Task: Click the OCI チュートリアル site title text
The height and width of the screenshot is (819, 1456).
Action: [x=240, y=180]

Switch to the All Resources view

...

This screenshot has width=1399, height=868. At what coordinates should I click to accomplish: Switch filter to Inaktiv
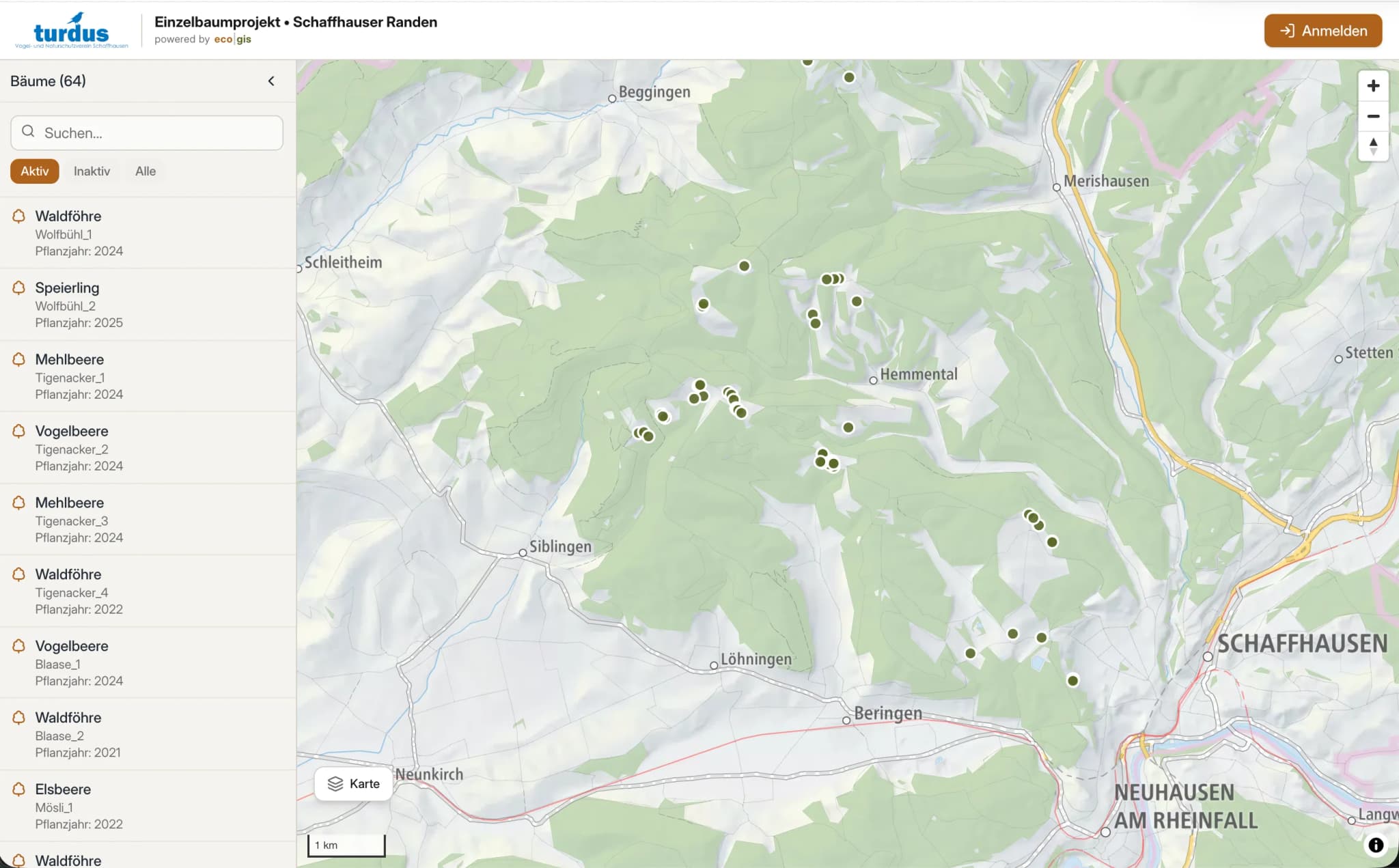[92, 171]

-- Required action --
Transcribe each line of the data above, unaltered, from the one where "The height and" appears to the one where "Switch to the All Resources view" appears, inclusive of both.

-- Solution --
The height and width of the screenshot is (819, 1456).
Action: [x=240, y=180]

Switch to the All Resources view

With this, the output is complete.